__Task goal__
Please reproduce the material below from the line with "The height and" to the line with "point(38,340)", leaving the pictures out of your answer.

__Material for this task__
++++++++++

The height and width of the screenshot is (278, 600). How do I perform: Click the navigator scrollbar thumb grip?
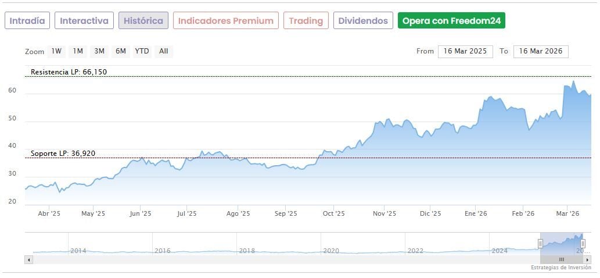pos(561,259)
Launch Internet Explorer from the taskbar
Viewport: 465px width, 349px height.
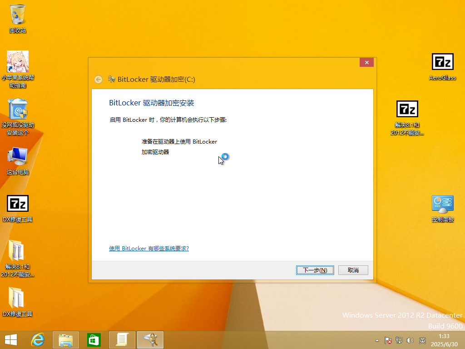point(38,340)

++++++++++

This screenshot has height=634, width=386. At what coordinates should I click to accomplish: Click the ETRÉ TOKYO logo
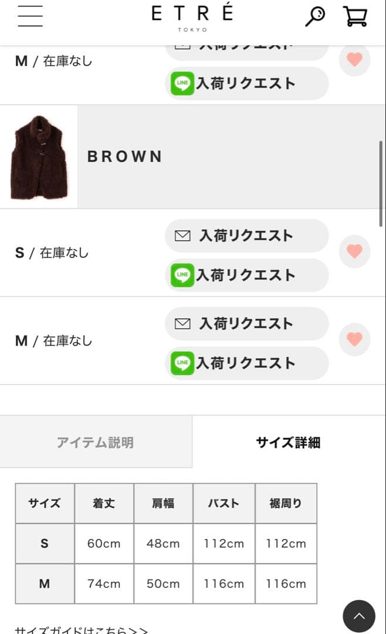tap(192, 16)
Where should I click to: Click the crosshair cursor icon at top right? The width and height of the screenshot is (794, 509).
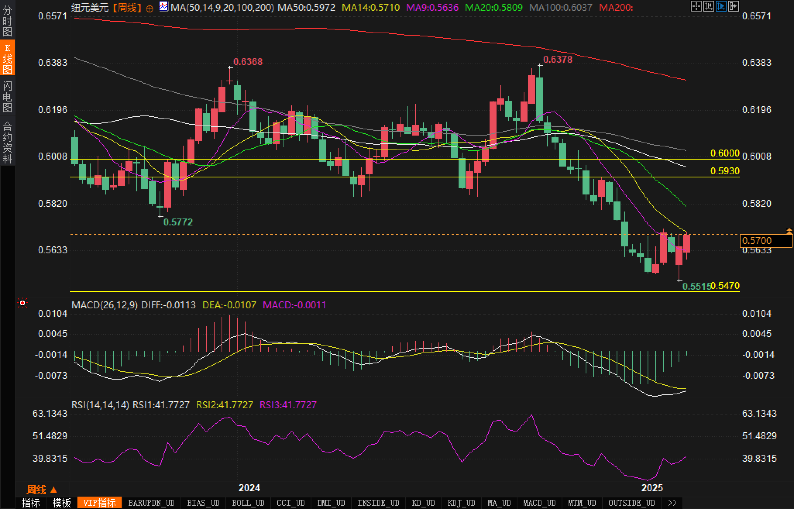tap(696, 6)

++++++++++

__Problem solution__
The height and width of the screenshot is (278, 600). How do I perform: Click the navigator scrollbar thumb grip?
pos(561,259)
Launch Internet Explorer from the taskbar
Viewport: 465px width, 349px height.
point(38,340)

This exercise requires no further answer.